TRUST MRI technique. (a) Sequence diagram. The original sequence components are shown in black and the modification proposed in the present study is shown in red. TRUST MRI acquires label and control images at different effective TEs (eTE). The eTE is varied by changing the number of non-selective 180° pulses, which is needed for the R₂-fitting. The limitation of the original TRUST sequence is that, at short TR, the non-selective 180° pulses can attenuate the magnetization of the whole brain, which reduces the signal in the next TR period. The extent of attenuation is dependent on eTE, thus would cause a systematic bias to the R₂-fitting. The proposed modification places a non-selective 90° pulse after the acquisition echo train, thereby removing all spin history and resetting all magnetizations to zero. While the addition of this RF pulse decreases the signal intensity, it eliminates the eTE dependence and therefore the bias in R₂. (b) Simulated magnetizations of blood and tissue under the post-saturation TRUST sequence using TR of 3000ms and eTE of 160ms. The magnetizations are shown for one TR period only. For clarity, only the components relevant for the image intensity are plotted. Specifically, transverse component is used during the effective TE period while longitudinal component is used in the other time. For convenience, the time between pre-sat and labeling pulses is neglected. Similarly, the time between the excitation and the post-saturation pulses is neglected.

It can also be seen that, while TR does not affect the exponential term of the fitting equation, shorter TR results in a lower S₀ term (Fig. 2), thereby reducing signal-to-noise ratio (SNR) and estimation precision. The TE dependence study was therefore conducted to improve the precision.

Fig. 2.

TRUST signal intensity (control-label) as a function of TR in the sagittal sinus. Only data from eTE=0 are shown. Data from the original and post-saturation TRUST are shown in black and red symbols, respectively. For post-saturation TRUST, simulation results using Eq. [3] are also plotted (dashed line), demonstrating excellent correspondence with the experimental data. No simulation data are shown for the original TRUST, as the exact analytical expression of the signal is dependent on the magnetization history of individual spins and numerous assumptions are needed.

MRI Experiments

General

The experiments were performed on a 3 Tesla MRI system (Achieva, Philips Medical Systems, The Netherlands) using body coil for RF transmission and an eight-channel sensitivity encoding (SENSE) head coil for receiving. Foam padding was used to stabilize the head and minimize motion. The protocol was approved by University of Texas Southwestern Medical Center's Institutional Review Board and informed written consent was obtained from each participant.

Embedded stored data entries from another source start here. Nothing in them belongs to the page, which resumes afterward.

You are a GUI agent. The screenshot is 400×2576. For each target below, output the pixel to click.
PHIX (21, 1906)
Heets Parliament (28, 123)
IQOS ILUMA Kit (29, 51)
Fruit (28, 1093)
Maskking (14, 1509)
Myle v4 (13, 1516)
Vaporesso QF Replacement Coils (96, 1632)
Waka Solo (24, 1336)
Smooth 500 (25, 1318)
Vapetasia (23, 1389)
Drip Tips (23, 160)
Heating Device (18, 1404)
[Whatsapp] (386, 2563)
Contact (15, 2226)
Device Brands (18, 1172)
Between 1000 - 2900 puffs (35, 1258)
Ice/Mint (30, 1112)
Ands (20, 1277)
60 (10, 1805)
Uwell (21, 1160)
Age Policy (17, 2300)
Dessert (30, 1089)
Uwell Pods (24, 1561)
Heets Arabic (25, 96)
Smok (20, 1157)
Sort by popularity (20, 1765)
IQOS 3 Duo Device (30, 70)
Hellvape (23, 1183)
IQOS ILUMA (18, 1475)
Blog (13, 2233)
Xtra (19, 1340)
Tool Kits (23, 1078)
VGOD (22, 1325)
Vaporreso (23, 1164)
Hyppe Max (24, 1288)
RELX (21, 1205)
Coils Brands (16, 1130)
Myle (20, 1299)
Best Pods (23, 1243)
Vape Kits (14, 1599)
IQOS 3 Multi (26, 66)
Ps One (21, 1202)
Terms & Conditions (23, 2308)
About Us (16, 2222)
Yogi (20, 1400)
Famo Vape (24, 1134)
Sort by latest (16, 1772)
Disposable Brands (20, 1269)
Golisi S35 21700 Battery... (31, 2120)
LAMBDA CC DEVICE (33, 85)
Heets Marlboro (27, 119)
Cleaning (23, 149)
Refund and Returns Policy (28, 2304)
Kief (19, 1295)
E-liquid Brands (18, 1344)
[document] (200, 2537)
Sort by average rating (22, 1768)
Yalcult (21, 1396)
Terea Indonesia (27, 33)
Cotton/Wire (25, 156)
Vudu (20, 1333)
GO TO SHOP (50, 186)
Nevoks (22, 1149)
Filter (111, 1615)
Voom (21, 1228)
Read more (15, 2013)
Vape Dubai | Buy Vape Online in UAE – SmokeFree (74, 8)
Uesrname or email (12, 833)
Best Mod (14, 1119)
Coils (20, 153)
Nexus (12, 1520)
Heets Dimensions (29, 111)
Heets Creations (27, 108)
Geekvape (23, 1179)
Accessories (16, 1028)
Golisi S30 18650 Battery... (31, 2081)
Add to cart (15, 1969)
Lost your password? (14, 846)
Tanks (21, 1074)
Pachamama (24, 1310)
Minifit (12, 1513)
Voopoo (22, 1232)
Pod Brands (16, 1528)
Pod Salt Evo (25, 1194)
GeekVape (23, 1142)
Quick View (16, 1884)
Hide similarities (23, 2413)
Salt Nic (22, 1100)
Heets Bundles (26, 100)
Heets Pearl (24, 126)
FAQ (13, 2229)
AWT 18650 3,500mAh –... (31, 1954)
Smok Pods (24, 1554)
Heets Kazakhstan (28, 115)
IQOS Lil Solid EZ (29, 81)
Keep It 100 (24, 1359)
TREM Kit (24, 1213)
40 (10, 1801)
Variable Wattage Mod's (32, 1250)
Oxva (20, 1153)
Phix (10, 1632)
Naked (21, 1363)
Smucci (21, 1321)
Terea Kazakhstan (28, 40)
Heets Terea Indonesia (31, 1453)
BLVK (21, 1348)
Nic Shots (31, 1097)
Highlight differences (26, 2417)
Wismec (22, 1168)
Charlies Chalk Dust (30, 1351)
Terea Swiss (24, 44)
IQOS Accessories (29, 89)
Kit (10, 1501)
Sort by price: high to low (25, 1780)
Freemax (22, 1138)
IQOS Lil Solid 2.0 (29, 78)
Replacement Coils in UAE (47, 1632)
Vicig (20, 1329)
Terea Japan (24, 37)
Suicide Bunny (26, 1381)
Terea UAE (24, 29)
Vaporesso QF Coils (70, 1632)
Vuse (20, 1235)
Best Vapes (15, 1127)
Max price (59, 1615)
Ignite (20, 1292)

Two sub-studies were conducted on separate cohorts: a TR-dependence study and a TE-dependence study. In order to maintain a constant physiological state during the entire session (e.g. not falling asleep), the subjects were allowed to watch a movie.

TR-dependence study

Ten healthy volunteers (27±7 years old, 5 females, 5 males) participated in this study. Both the original TRUST sequence and TRUST with post-saturation were performed. For each sequence, nine TR values ranging from 1500ms to 7500ms with an interval of 750ms were tested. This study used a fixed TE of 7.0ms. The order of TR and sequences (original vs. post-saturation TRUST) was randomized for each subject to avoid time-dependent bias (e.g. due to fatigue or sleepiness). Other imaging parameters were: inversion-recovery time (TI) of 1200ms; T₂-preparation times (effective TE, eTE) of 0ms, 40ms, 80ms and 160ms; matrix 64×64; voxel size 3.4×3.4×5mm³; single-shot gradient-echo EPI; single slice perpendicular to sagittal sinus, 3 averages, scan duration ranging from 0.6 (for TR=1500ms) to 3.0 (for TR=7500ms) minutes.

TE-dependence study

Eight healthy volunteers (27±3 years old, 5 females, 3 males) participated in this study. In the ASL literature, it is well known that the shortest possible TE should be used. The same principle applies to TRUST MRI. However, due to the length of EPI echo train, TE cannot practically approach 0. The previous TRUST protocol used parallel imaging to reduce TE to 7.0ms, which is already shorter than that used in most ASL studies (28–30). TE can be further reduced by using a higher SENSE factor and/or a smaller half Fourier factor, which may, however, result in poor SNR as fewer data in the k-space are acquired. Therefore, we tested TE values of 7.0, 4.9 and 3.6ms to assess whether these small variations in TE could yield noticeable differences in the TRUST data. The TE values used here correspond to k-line number of 31 (SENSE factor 2, half Fourier factor 0.9), 20 (SENSE factor 3, half Fourier factor 0.9), 17 (SENSE factor 3, half Fourier factor 0.7), respectively. The TR of this study was fixed at 8000ms and the original TRUST sequence was used. Other imaging parameters were similar to those used in the TR-dependence study.

Pilot study using the optimized TRUST protocol

Based on the TR and TE studies, recommendations were made in terms of optimal TR, TE, and pulse sequences. The optimized protocol was then applied on seven new volunteers (26±4 years old, 3 females, 4 males) to verify its performance. The imaging parameters were identical to those used in the above studies except that the choices of TR, TE, and pulse sequence (e.g. original vs. post-saturation TRUST) were based on outcomes of the TR and TE studies. The duration of the TRUST scan was 1 minute and 12 seconds.

Data analysis

TRUST MRI data were processed using in-house MATLAB (Mathworks, Natick, MA) scripts. The processing method was similar to that described previously (18). Briefly, after motion correction and image subtraction, a preliminary region-of-interest (ROI) was manually drawn to include the sagittal sinus. This ROI tends to have about 30–50 voxels that include the vein as well as some surrounding tissue. To further define the venous voxels, the voxels with the highest blood signals (according to the difference signals) in the ROI were chosen as the final mask for spatial averaging. For the purpose of standardizing protocol, we used 4 voxels in our studies, although we have tested the effect of voxel number and found that the results are relatively insensitive to the number (18). The difference signal was fitted to an exponential function of eTE, from which R_2,b was obtained as described in Eq. [3].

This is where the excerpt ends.